There is no real point in describing the nation by the political pattern of “a democracy”. For that describes the form of government, not the nation. There is much more to the nation than the present form of government. Furthermore, Australia's “rule of the people” is limited to a choice every few years of which elite will make some decisions for us.

So what kind of nation is Australia? To promote individual freedom our governments have chosen the course of multiculturalism for the past thirty years. It is better than the racism of the White Australia Policy. It is a reasonable way to include the migrants that we have invited to work with us for our common wealth. It enables people to enjoy equality before the law. It is part of the Christian culture of hospitality to sojourners and refugees.

But multiculturalism is a failed and impossible dream. Nobody wants to create a bi-lingual society let alone a multi-lingual nation. No other language than English is ultimately accepted. Everybody has to learn it if they are to function as full members of society.

Rather, multiculturalism is a redefinition of Australian culture to the lowest common denominator: usually commerce and money. It is a method to assimilate migrants slowly. The migrants are made to feel welcome with their culture but their children will be different and their grandchildren will not be able to talk to them.

We have welcomed Muslims into our nation. Now some of them want polygamy legalised. Deep in Australian culture is the Christian taboo on polygamy. Wherever Christianity has travelled it has weaned society off the terrible practice of polygamy.

But if you believe in Islam then four wives are permitted to a man. That is their culture. Is Australia going to be so multicultural as to accept this?

If you believe in the atheistic non-judgemental self-determination of individual freedom then any woman who willingly wants to be wife number two, three or four should be allowed to be so. And if you are sexually amoral and say everybody should be free to do as they please “in the privacy of their own home”—then you can chose to be wife number twenty-four or concubine forty-four if you like. And if you believe in de facto marriages, then polygamy has nothing to do with the state anyway.
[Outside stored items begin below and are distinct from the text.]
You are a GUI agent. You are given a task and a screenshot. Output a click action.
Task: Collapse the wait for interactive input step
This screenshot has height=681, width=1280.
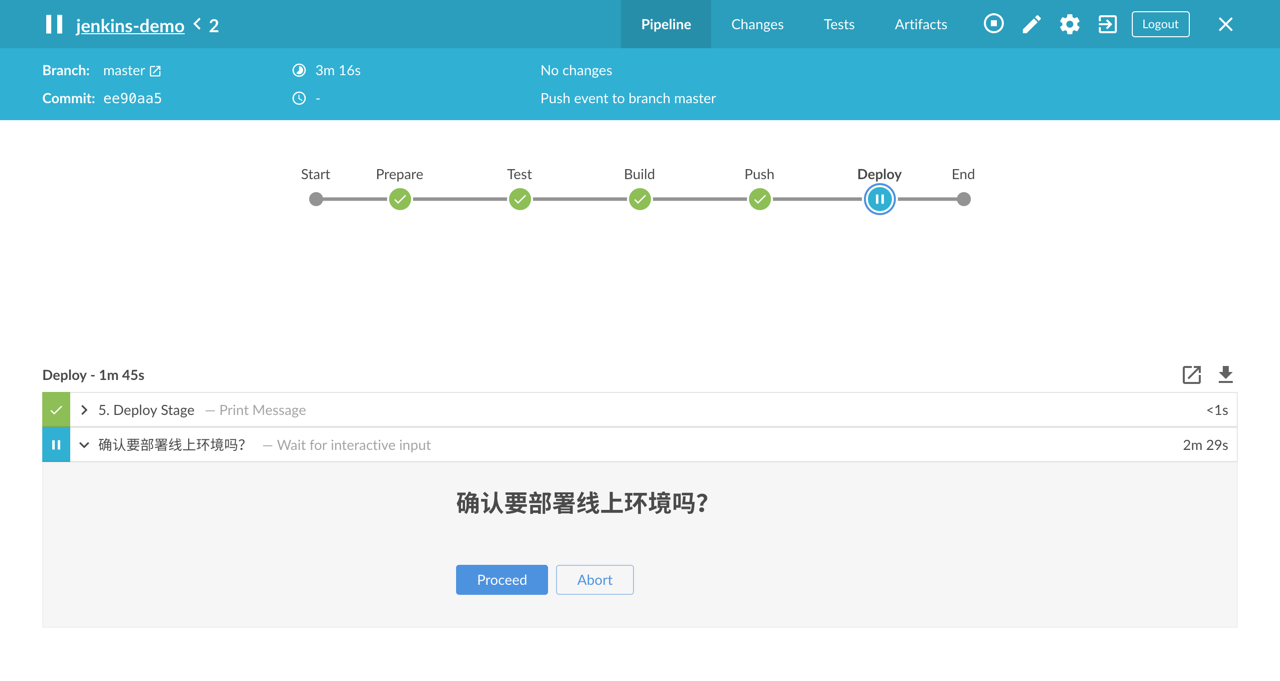[84, 445]
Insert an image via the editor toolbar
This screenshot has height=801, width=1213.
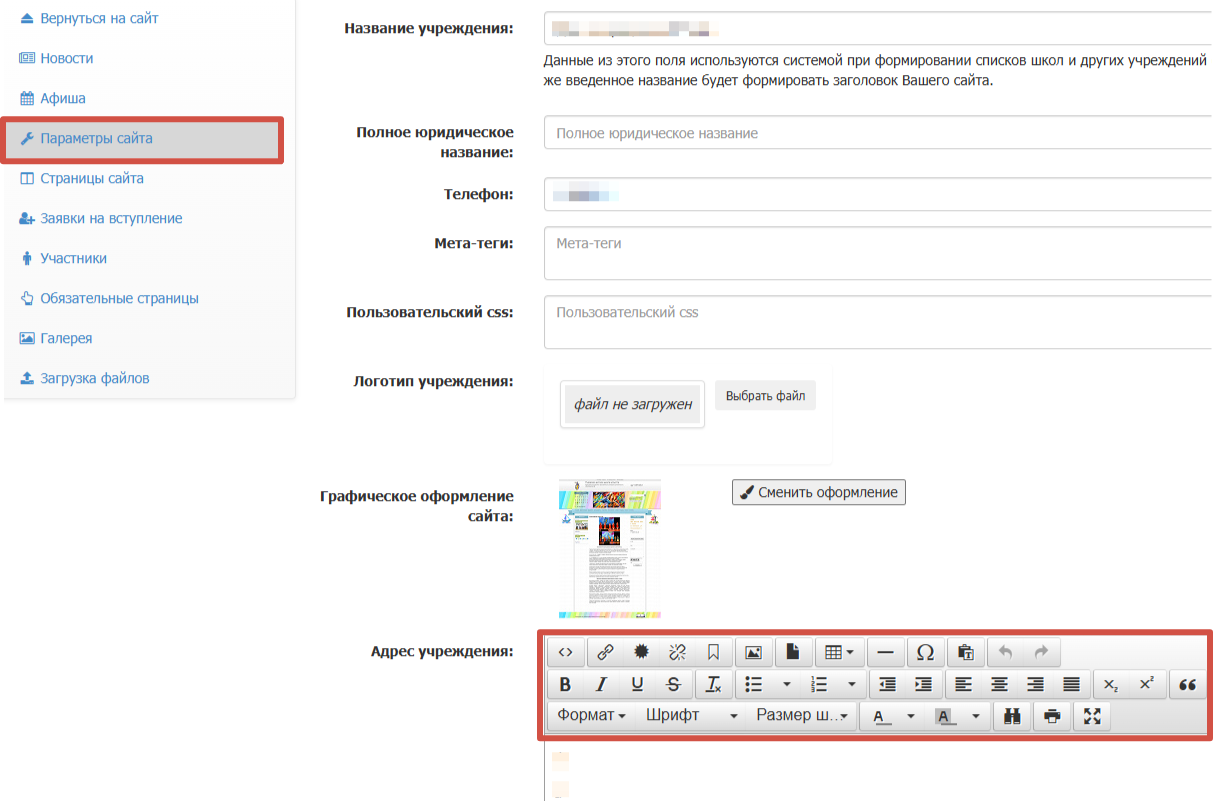click(754, 653)
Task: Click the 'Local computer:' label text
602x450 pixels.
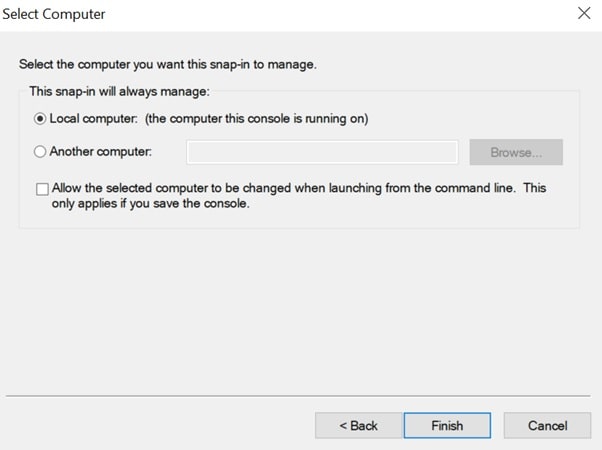Action: pyautogui.click(x=92, y=119)
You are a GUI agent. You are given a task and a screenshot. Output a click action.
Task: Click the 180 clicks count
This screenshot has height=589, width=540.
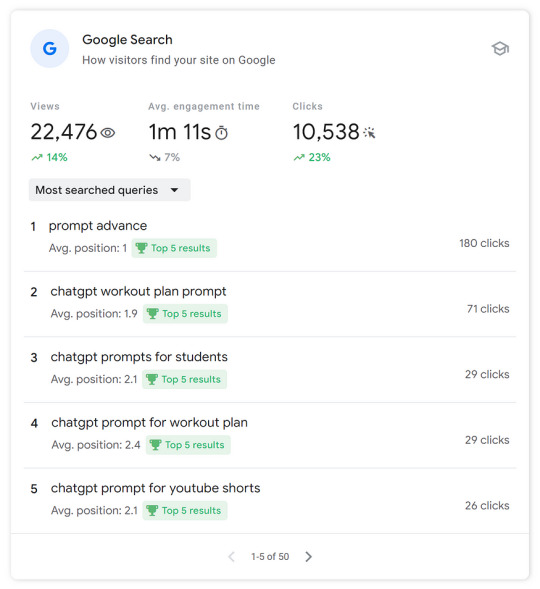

Previously, Christians have been able to persuade society that polygamy is bad for women, bad for children, bad for poor men who miss out on the joy of family life, bad for society as a whole, and ultimately bad for the rich men whose souls are corrupted by their power over women.
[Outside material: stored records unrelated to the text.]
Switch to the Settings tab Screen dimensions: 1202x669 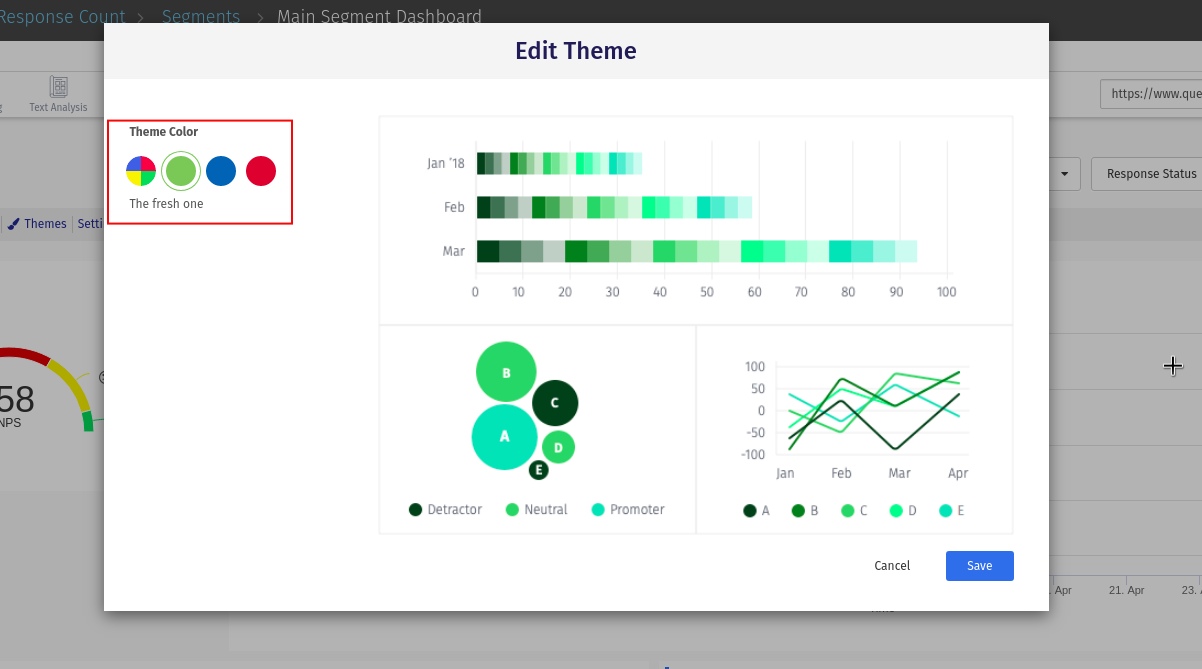[90, 223]
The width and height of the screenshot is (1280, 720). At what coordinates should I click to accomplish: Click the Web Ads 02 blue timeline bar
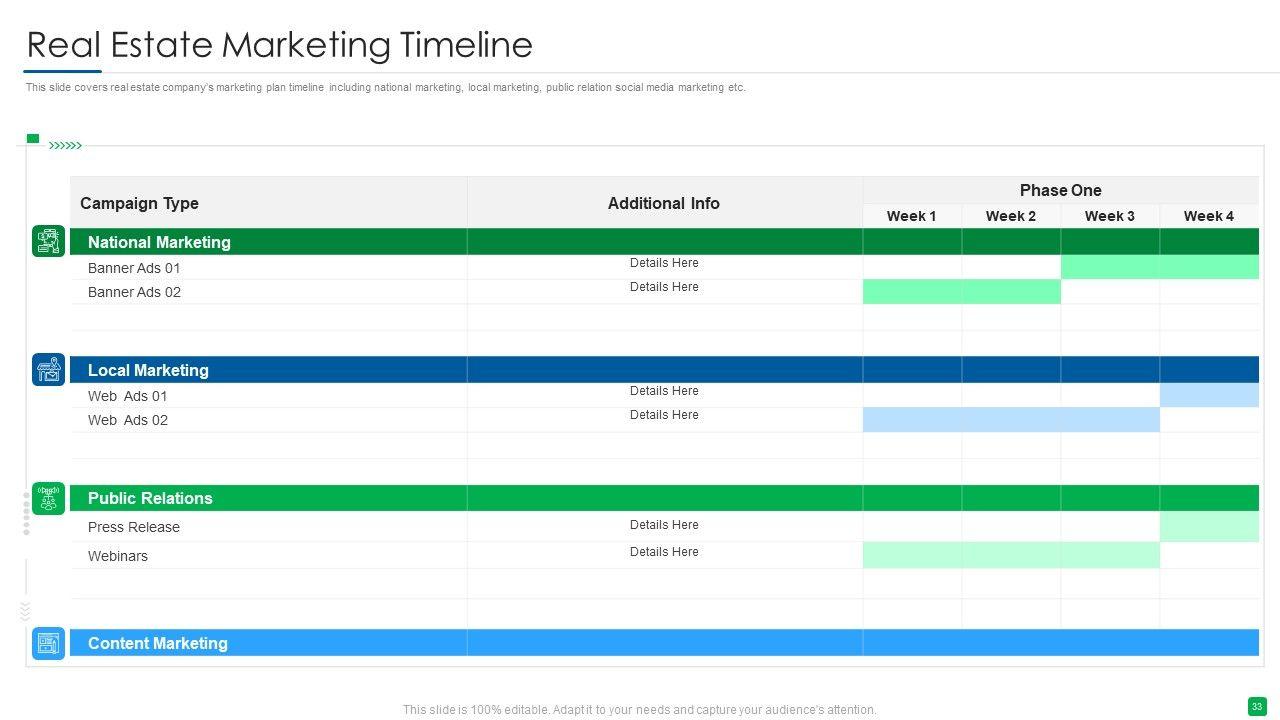(x=1010, y=420)
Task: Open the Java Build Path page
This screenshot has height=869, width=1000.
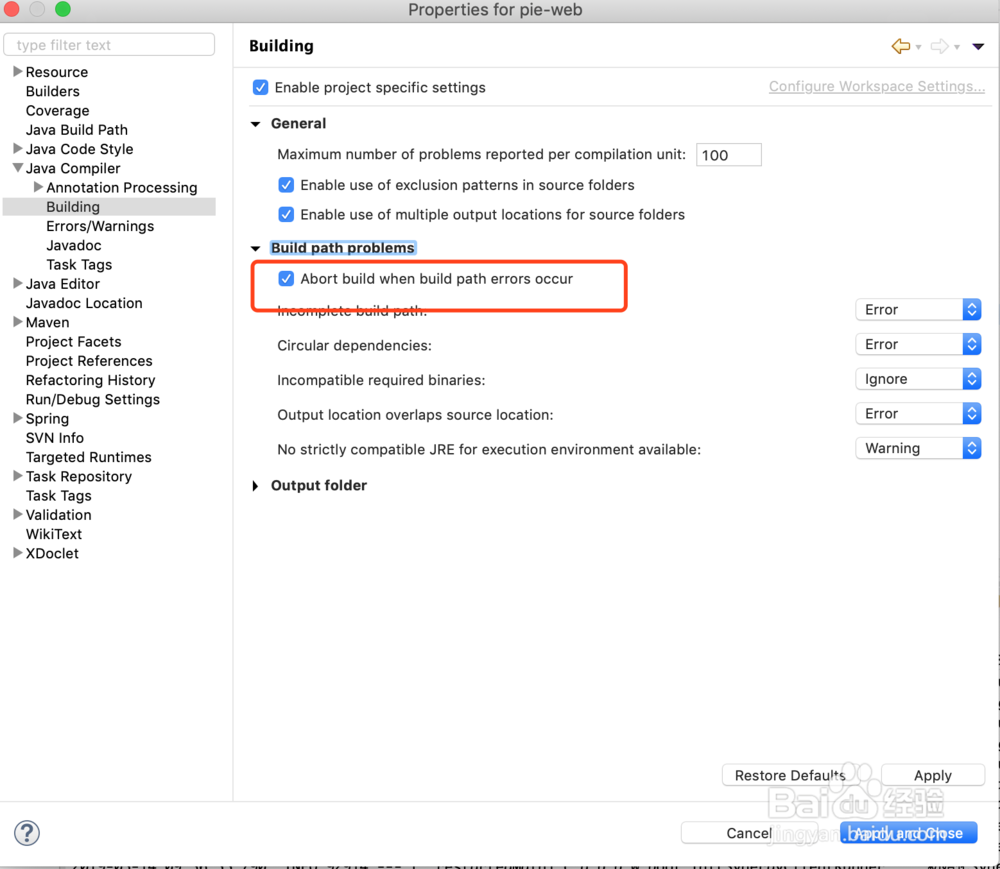Action: (x=77, y=130)
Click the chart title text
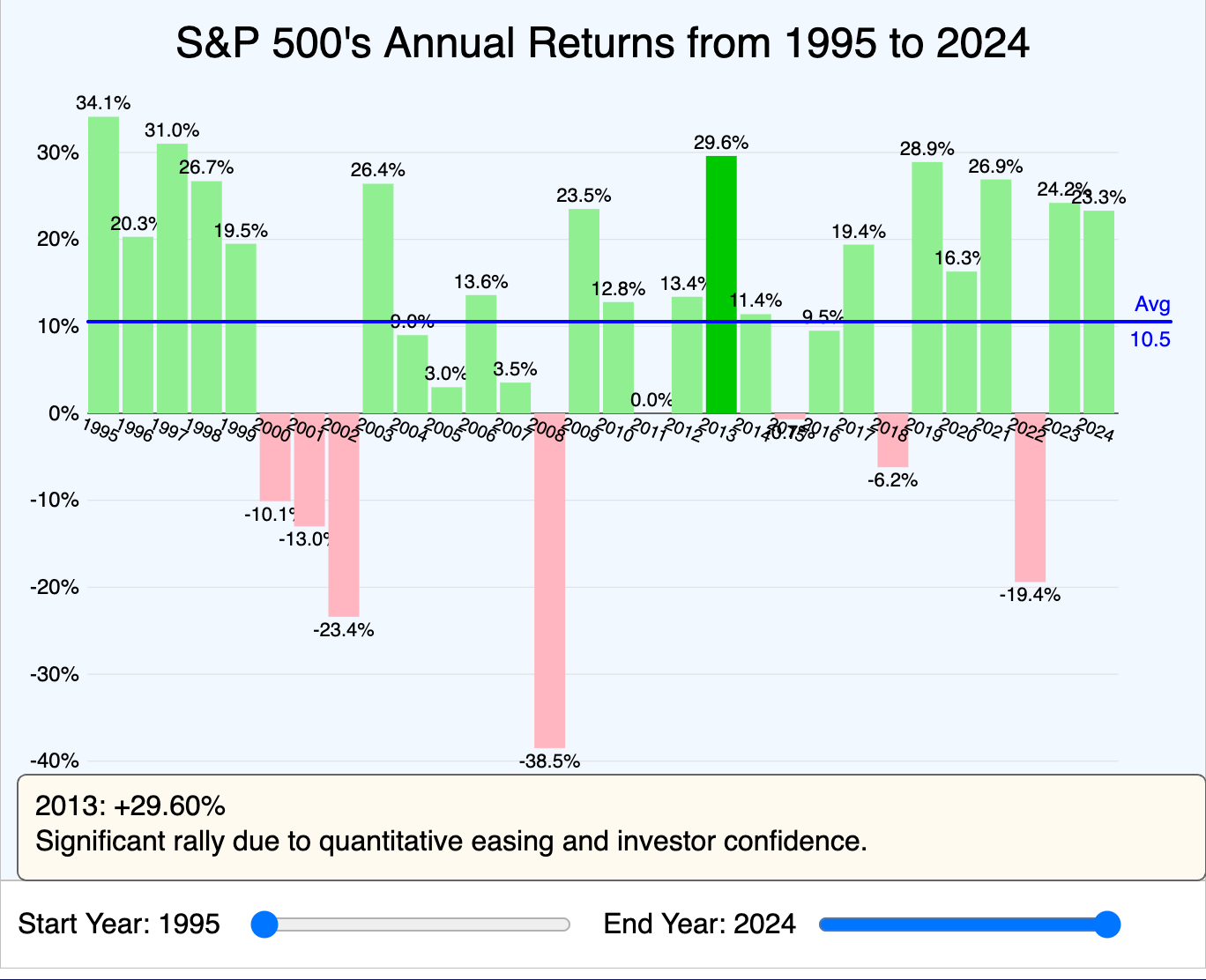Viewport: 1206px width, 980px height. 603,41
Muslims argue that polygamy should be permitted because it is already happening and people want it—(but then again that’s the case with child pornography). They express concern that all their wives should be protected not prosecuted by the law. Why, it is asked, do you permit a man to have four divorces but not four wives at the same time? Why argue for homosexual marriage and not polygamous marriage?

It will be interesting to see if atheistic feminists want to argue for the right of women to choose their own marriage arrangements or against the appalling abuse of women that polygamy implicitly and inevitably involves. Maybe they will solve their conflict of interests by mounting a case for polyandry. Now there is a winning argument if ever you have heard one!

Australia is a nation that has inherited a Christian culture. It is therefore a tolerant and open society that tries to limit law and government to matters of fundamental creation ethics—like life, death, marriage and raising children. It is a culture that welcomes others to share in our common wealth and blessings. But our culture is not endlessly flexible. To recreate Australia as a culture-free model of individual amorality is not so much a dream as a nightmare. Some time we have to say “thus far and no further”—for the sake of our children if not our migrants who want to share in our blessings.

Jesus said …“from the beginning of creation, ‘God made them male and female.’ ‘Therefore a man shall leave his father and mother and hold fast to his wife, and they shall become one flesh.’ So they are no longer two but one flesh. What therefore God has joined together, let not man separate.” (Mark 10:5-9).